Lastly, as a word of advice, remember that a negative test such as MRI doesn’t mean there is nothing wrong with you, it simply means that the major diseases, brain tumors, multiple sclerosis and such have been ruled out.

 

I'm in a quandary at the moment. I have an upcoming GP appointment which I made up about a new rash. I don't know whether I should mention other newish symptoms which I think are neurological. I've written about them on the Signs & Symptoms - Strange Sensations thread. I'm particularly worried because although I'm not in the Lothians, I am nearby & I don't know how far the FND contagion has spread.

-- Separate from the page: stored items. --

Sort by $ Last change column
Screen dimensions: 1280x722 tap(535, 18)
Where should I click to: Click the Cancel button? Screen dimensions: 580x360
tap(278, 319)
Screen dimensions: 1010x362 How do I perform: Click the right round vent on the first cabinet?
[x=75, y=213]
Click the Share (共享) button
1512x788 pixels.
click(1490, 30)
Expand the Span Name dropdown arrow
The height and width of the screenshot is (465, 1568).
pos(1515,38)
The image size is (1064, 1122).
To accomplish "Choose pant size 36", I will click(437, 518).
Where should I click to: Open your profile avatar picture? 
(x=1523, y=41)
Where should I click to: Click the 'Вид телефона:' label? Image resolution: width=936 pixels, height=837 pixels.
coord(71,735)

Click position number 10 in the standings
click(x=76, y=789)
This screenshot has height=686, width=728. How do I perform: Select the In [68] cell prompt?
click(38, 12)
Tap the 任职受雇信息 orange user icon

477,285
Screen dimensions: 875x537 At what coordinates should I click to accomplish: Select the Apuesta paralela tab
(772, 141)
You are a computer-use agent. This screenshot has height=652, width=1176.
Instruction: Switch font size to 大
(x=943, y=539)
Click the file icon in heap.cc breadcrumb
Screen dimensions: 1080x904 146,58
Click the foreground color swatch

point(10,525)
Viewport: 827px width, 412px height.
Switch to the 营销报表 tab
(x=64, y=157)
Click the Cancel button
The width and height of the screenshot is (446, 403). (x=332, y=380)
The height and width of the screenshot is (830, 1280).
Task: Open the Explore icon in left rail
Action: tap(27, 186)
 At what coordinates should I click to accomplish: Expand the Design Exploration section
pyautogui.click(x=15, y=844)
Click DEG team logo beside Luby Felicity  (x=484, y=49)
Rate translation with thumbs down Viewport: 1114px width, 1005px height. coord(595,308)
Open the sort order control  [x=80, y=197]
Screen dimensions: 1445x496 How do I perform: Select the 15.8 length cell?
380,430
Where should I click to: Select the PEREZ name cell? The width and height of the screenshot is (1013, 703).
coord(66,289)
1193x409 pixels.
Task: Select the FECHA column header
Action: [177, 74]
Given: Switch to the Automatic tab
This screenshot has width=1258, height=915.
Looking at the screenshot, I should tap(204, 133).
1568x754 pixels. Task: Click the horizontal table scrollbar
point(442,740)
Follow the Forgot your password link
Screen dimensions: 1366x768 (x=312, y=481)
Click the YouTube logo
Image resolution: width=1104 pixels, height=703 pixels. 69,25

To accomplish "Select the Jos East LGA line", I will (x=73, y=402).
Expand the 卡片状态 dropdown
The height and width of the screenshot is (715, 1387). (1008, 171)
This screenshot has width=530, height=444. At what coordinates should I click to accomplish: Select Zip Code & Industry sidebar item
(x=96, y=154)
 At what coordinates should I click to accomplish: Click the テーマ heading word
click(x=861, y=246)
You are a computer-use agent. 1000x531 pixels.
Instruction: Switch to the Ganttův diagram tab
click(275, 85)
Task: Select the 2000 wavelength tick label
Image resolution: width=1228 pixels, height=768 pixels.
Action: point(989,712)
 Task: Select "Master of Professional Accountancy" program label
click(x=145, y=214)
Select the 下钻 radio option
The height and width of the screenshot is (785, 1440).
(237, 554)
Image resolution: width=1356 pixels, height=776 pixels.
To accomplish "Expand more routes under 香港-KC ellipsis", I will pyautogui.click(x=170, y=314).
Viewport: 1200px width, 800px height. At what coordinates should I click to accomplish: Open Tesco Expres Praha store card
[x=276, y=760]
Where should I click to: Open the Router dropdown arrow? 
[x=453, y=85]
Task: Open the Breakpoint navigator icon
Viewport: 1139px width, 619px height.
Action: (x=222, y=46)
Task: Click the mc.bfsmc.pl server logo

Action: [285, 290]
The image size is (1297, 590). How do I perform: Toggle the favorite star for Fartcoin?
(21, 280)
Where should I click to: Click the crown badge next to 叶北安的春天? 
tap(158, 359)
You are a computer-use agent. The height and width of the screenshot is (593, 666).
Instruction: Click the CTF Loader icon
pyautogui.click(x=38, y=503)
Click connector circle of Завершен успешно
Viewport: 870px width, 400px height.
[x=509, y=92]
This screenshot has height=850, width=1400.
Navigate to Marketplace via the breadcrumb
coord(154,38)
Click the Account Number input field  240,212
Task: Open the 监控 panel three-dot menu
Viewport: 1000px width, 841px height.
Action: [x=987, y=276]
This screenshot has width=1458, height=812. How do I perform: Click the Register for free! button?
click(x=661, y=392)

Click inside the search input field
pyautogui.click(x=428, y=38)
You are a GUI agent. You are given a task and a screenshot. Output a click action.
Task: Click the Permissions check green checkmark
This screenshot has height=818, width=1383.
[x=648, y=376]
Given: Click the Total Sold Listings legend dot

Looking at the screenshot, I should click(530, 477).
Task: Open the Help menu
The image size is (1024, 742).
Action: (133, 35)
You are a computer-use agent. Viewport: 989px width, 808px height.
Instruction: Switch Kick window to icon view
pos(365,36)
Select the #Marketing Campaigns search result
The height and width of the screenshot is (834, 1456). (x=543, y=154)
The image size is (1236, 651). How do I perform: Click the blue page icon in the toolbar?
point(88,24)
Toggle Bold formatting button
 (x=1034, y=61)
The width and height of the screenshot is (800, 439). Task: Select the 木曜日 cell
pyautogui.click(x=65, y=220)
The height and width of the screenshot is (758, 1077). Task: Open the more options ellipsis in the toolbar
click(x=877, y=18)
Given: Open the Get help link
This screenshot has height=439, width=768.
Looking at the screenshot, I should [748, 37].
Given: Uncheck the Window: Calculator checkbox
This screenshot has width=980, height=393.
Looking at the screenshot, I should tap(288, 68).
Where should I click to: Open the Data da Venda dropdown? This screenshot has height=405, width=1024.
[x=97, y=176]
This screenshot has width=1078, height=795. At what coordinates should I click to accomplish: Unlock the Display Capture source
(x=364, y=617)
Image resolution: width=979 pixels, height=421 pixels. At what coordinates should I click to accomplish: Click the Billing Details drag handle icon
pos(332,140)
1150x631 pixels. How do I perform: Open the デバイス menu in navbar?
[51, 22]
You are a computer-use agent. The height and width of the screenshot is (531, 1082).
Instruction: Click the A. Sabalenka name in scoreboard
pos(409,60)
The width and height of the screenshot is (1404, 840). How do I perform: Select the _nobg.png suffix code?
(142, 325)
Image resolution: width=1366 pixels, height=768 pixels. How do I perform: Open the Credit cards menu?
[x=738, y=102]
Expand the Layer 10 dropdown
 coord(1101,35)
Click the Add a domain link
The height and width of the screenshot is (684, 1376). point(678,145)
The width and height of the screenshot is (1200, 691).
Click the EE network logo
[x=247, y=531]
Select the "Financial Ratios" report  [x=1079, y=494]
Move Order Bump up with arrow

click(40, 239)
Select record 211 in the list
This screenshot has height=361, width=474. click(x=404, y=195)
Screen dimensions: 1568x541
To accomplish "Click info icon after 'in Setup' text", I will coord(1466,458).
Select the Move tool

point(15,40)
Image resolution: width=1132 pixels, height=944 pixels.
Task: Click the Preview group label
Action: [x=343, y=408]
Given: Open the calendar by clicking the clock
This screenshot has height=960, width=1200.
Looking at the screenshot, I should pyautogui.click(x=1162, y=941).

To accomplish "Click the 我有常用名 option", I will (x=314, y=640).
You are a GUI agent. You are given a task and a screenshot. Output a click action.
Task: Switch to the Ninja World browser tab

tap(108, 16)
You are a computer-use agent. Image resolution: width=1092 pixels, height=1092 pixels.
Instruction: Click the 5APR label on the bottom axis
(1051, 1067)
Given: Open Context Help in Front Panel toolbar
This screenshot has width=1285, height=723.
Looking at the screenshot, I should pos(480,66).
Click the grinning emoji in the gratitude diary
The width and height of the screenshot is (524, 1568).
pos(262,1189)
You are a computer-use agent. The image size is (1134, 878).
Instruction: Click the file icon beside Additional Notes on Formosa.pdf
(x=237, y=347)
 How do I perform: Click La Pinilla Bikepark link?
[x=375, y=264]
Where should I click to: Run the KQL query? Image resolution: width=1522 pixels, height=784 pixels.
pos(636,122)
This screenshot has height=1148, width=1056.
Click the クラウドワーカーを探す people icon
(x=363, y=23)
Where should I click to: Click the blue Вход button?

Part of me thinks don't mention these (possibly neurological) symptoms because I could be setting myself up for a world of pain. On the other hand I think they're significant & also if something else comes up in the future, it could be perceived negatively that I didn't mention them before.

 

Thanks, Trish. I probably will mention the symptoms. They are nice at my GPs surgery, but in this case I think I'd prefer it if they fobbed me off & didn't refer me on. In a sane world, of course, I'd want a referral, but it's being so close to FND central that is giving me pause.

 

I wouldnt let location sway your decision to much, i live a very very long way from FND central & was still given that dx, so although i could be wrong, i wouldnt have thought the location makes you any more/less likely to get given one.

I think if you get referred with neuro symptoms for which no signs are found then its likely you will get an FND dx wherever you live, however, if you dont say anything, then you risk having something neurologically wrong which could have been treated/helped, going unnoticed.

I think the FND thing is so thoroughly embedded in medical culture now that people who are true believers will think that an ME/CFS dx is FND anyway, and behave accordingly, regardless of whats recored in your notes, and in the rare case you might come across someone who isn't a true believer in FND, they wouldnt be swayed by that label anyway so.... ?


Wishing you the best of luck whatever you decide

 

I’m not in the UK but I heard a psychiatry colleague mention FND and cite Stone’s incorrect prevalence estimate in neurology consults. I had never EVER heard anyone use that phrase offline in my life previously so the cancer is definitely spreading far and wide.

I almost replied “ACTUALLY, those figures are completely wrong” but then I thought better of it and kept my mouth firmly shut.

 

Why didn't you say anything, are you afraid to lose your job?

 

Yes, or losing credibility. I mean, this stuff is so prevalent now.